Espiritismo

Melancolia

novembro 2, 2025 · Pedro K. Calheiros

A melancolia que agora me invade é saudade. Não aquela saudade mansa e dolorida de um antigo amor que por muito tempo habitou a minha literatura, mas, sim, saudades de casa. Lá, a liberdade é plena e a fluição, uma constante – não um lapso, tampouco uma brisa que invade o nosso rosto num dia de calor. Cá, diante das intempéries que albergam a humanidade, sinto ojeriza – e tudo me parece pequeno, tudo me parece fugaz. Quero respirar as galerias de arte, quero habitar e reencontrar as infindas formas que criei. Ao recuperar os sentidos após o regresso, reencontrarei todos os homens que fui e, em uníssono, ecoarei todos eles dentro de mim.

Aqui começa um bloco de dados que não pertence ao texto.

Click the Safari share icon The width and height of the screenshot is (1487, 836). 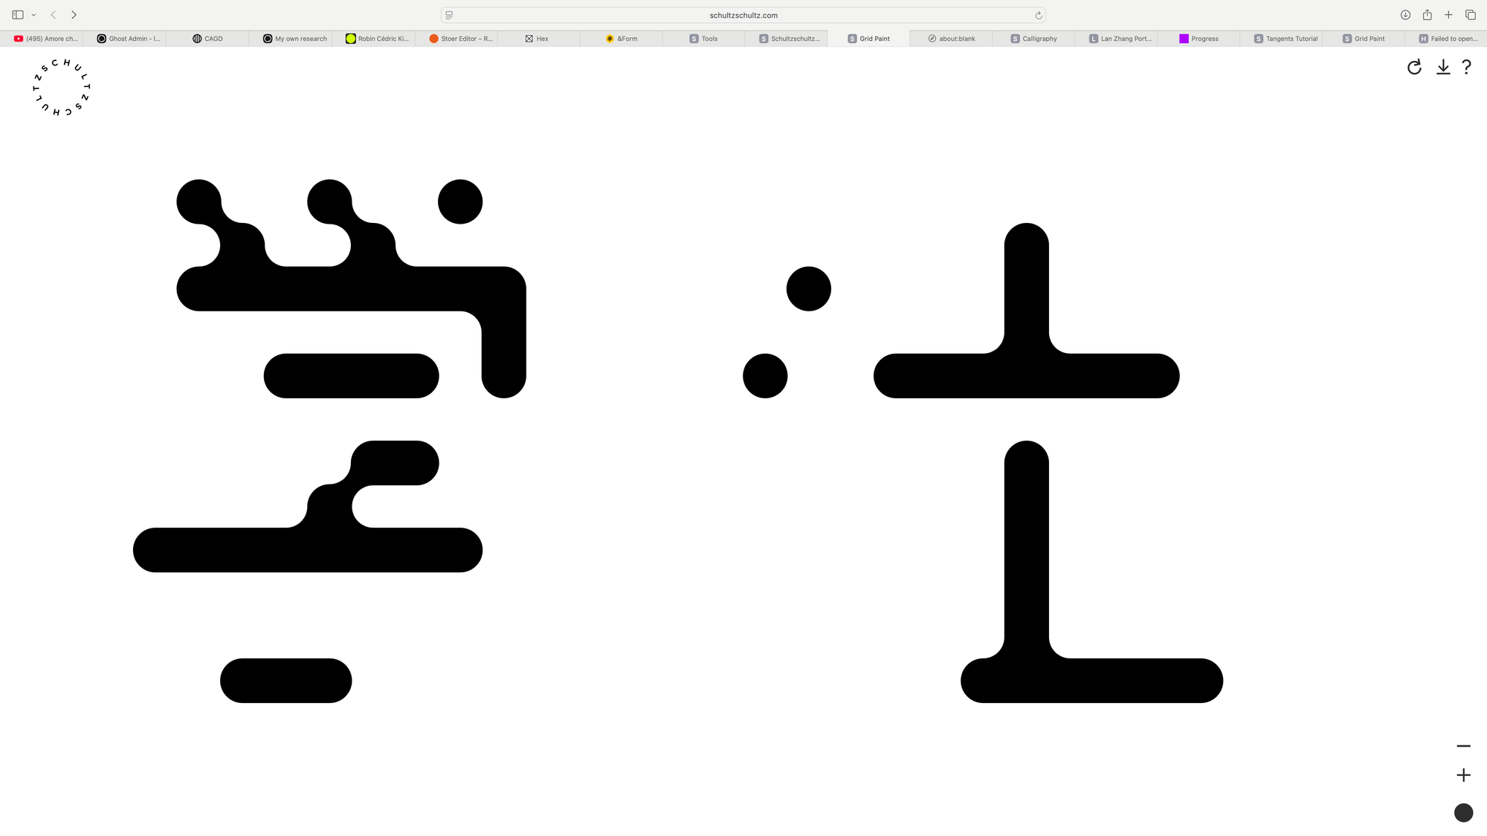1427,15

Por ora, ficarei só – tentarei me harmonizar com uma prece, uma música ou um pensamento bom. Que os Espíritos que me guiam me enviem uma brisa repentina; qualquer coisa que me sirva de lembrete de que não estou só, um sinal ou outro de que estou no caminho certo, uma epifania que seja, a tecer algo que nem a minha mais refinada literatura seria capaz de traduzir em palavras. Diante da limitação que sustenta a nossa existência pretérita, algumas ideias nos são inconcebíveis, tal qual a ideia de um iPhone seria loucura nos anos 1980. Quero, se assim for permitido, me elevar às esferas onde a arte é mais pura, onde me embebedarei de fluidos dos quais a descrição sequer consigo fazer.

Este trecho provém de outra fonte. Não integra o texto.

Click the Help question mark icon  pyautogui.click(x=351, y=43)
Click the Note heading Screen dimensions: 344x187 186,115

Guardarei comigo tudo o que me for experienciado e, como quem registra a viagem num diário, transformarei tudo em literatura. O leitor, confuso, talvez não entenda – o amigo e leitor espírita, caso pouse os olhos sobre as linhas, entenderá o que digo como quem dialoga consigo mesmo, e a compreensão se faz plena. Quantos hiatos cabem na interseção entre os dois mundos? Tais lacunas, quando reduzidas, representarão alguma espécie de retorno satisfatório para a humanidade? A minha escrita, embebida de algo maior, terá um tom diferente – e eu, sem entender como, acabarei por ser o primeiro leitor da minha própria história.